Sinead Rafferty: Hi, I'm Sinead Rafferty, Portfolio Specialist at NAB Asset Management and today I'm joined by Dr Ben McCaw, Portfolio Manager at MLC. Welcome Ben.
Dr Ben McCaw: Thanks Sinead.
Sinead Rafferty: Ben, one of the strategies that's becoming more and more prevalent within the MLC portfolios is monitoring the currency exposure. Can you tell us about that role that plays in the portfolios?
Dr Ben McCaw: Foreign currency is a very important exposure in the portfolios. It's as important as any other asset class like equities and fixed income. But it's been particularly important for say the past 10 years or so, while interest rates have been extremely low. During that time we've found that it's been very difficult to diversify the portfolios using traditional fixed income exposures, this is particularly true for Inflation Plus. So foreign exchanges come as really a high index role in us controlling risk for the portfolios. But when it comes to foreign exchange it's not just a case of say looking at your unhedged versus your hedged exposure. Each individual currency pair can bring particular characteristics to the portfolio and it's the blend of foreign exchange exposures that's really important, that motivates us to embed as much as we can to the portfolios, without extending risk too much.
Sinead Rafferty: So Ben, one of those currency pairs is the Australian dollar versus the US dollar, which has fallen sharply over the last year. Can you tell us how that influences your risk management strategy?
Dr Ben McCaw: The US dollar has strengthened quite a bit over the past year and the Australian dollar's weakened at the same time, so from an Australian dollar/US dollar point of view, that change in price has been quite profound, but what hasn't happened over the past year is the Australian dollar hasn't weakened terribly much against other foreign exchange pairs like the Yen, the Euro, and Stirling. So while we've lost some of the potential for diversification and risk control through the US dollar, we've found some more by exposing the portfolios more to US, Yen, and Euro, and bringing down the US dollar exposure at the same time.
Sinead Rafferty: Finally Ben, emerging market volatility has had a major impact on the Australian dollar in recent times.
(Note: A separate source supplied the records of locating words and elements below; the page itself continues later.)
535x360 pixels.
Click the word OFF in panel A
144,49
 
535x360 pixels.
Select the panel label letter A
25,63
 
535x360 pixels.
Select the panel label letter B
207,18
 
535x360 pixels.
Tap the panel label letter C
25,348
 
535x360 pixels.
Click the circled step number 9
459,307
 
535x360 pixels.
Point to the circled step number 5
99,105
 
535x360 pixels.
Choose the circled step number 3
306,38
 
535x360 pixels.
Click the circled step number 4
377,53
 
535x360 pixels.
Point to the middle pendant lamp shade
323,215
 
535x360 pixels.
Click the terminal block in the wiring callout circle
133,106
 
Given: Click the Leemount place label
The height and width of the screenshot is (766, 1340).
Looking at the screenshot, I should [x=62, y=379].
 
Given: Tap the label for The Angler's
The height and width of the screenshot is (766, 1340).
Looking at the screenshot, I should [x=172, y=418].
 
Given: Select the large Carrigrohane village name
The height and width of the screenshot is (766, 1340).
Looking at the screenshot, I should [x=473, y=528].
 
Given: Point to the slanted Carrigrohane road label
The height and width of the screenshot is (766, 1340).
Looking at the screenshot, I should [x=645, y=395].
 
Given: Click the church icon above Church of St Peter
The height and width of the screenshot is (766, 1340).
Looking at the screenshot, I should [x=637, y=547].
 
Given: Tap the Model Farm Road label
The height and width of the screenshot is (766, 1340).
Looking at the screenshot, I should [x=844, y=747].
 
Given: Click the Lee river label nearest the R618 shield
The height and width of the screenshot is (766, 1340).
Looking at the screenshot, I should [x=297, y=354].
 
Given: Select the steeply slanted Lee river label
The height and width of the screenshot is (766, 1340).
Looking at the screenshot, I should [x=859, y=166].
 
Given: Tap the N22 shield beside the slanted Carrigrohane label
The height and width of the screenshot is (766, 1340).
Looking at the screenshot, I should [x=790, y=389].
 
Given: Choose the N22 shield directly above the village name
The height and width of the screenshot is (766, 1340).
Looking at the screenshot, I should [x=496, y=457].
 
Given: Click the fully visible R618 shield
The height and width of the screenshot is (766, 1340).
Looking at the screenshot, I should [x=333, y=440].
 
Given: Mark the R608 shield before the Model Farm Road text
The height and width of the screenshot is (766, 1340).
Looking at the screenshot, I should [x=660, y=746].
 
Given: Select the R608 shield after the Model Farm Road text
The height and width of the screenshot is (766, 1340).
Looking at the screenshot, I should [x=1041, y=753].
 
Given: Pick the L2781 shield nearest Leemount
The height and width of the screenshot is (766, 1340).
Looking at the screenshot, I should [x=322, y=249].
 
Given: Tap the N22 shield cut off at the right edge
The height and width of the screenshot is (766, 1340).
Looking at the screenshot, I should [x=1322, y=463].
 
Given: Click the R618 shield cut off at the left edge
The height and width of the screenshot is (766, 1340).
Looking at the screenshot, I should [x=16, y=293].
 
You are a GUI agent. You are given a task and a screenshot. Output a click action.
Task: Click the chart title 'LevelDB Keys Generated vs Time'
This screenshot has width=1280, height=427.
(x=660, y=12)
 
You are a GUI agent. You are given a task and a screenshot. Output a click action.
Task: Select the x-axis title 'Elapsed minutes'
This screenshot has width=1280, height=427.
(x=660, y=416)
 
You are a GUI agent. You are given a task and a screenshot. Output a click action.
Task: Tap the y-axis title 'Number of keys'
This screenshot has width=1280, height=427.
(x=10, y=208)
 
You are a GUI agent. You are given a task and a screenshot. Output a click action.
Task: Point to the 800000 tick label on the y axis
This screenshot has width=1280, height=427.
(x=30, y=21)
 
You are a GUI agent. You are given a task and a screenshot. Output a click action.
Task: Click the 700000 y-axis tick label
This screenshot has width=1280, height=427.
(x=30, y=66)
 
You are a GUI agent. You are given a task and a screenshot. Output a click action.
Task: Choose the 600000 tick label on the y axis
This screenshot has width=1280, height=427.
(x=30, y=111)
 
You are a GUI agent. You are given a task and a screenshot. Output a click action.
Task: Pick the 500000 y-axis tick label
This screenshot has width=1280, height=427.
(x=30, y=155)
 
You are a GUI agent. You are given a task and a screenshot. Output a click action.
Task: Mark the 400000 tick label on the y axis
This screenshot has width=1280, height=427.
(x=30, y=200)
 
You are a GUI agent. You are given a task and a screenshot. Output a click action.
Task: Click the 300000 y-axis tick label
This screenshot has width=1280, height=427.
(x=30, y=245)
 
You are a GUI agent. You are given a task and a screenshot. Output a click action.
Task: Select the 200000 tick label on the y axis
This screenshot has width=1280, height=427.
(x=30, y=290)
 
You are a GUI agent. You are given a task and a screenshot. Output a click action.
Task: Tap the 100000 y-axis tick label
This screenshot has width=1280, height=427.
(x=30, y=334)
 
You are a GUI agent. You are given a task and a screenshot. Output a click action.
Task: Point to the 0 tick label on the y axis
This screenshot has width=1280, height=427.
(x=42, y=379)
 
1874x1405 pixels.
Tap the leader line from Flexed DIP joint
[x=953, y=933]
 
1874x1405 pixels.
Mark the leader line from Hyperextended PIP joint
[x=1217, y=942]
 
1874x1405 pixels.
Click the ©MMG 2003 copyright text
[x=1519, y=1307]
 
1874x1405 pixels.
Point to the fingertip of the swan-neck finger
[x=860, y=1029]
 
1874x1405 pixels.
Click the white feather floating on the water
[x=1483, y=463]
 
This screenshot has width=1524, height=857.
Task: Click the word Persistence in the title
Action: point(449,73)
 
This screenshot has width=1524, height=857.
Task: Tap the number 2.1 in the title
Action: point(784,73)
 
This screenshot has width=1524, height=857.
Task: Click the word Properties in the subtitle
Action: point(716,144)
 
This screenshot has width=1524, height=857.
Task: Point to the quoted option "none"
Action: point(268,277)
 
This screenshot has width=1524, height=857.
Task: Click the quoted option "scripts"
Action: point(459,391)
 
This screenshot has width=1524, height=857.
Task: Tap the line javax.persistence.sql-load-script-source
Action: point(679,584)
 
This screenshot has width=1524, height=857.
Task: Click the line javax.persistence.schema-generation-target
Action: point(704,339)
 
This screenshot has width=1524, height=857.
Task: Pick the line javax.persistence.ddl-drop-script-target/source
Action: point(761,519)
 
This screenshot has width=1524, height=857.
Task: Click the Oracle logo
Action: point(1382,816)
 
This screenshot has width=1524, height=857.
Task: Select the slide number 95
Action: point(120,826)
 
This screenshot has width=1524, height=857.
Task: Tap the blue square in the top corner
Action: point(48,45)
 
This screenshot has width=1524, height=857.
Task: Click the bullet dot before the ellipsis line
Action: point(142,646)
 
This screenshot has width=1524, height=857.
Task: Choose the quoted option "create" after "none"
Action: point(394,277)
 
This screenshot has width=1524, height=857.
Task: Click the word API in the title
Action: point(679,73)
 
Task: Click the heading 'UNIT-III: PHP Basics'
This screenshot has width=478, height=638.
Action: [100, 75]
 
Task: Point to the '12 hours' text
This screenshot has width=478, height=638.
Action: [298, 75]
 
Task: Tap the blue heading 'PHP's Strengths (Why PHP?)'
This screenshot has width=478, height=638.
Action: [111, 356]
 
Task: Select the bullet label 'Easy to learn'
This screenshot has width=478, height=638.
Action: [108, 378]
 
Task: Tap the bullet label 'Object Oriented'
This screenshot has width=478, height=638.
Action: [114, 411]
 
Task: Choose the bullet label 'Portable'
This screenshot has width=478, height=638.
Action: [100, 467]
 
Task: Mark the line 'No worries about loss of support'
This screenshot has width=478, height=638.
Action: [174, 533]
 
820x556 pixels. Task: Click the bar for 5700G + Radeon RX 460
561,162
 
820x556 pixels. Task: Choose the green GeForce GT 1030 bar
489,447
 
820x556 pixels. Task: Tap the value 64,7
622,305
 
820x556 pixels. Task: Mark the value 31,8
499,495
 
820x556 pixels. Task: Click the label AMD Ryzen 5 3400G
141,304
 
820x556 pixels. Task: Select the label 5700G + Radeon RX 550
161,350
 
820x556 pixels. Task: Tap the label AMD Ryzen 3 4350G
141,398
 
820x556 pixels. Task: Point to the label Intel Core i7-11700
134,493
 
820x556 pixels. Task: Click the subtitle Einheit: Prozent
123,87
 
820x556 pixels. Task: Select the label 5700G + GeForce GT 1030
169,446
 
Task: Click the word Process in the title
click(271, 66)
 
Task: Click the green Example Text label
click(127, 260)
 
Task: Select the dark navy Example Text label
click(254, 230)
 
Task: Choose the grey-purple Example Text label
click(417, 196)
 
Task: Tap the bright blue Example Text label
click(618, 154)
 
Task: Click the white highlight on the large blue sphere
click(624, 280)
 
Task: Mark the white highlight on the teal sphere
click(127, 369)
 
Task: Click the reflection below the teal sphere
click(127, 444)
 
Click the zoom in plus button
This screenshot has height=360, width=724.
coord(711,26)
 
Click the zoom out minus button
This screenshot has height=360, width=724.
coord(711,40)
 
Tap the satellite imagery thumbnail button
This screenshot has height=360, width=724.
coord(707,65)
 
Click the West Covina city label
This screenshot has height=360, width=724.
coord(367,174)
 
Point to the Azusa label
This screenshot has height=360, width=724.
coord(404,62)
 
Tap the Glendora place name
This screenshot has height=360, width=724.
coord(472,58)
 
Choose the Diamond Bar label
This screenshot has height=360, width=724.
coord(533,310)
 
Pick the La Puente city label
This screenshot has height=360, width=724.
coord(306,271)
How does has that influenced how you manage the short term performance of the portfolios?
Dr Ben McCaw: So while we manage the currency exposures ourselves or determine which currency exposures we want, when it comes to actually determining how we're going to implement that in markets, we work very closely with our internal derivatives team. For example, I talked earlier about the role of some of the important G10 currencies in our risk management exposures. Now the issue there is that we're usually thinking on a 3, 5, or 7 year timeframe for the currencies to deliver what we think they can to the portfolios, but the reality is that foreign exchange is very volatile over the short term. So one of the things that the derivatives team has done for us, is design a strategy that helps us walk through the shorter term volatility but maintain the long term exposures that we think are ultimately beneficial for the portfolios.
Sinead Rafferty: Thanks for your time Ben, and thank you for joining us.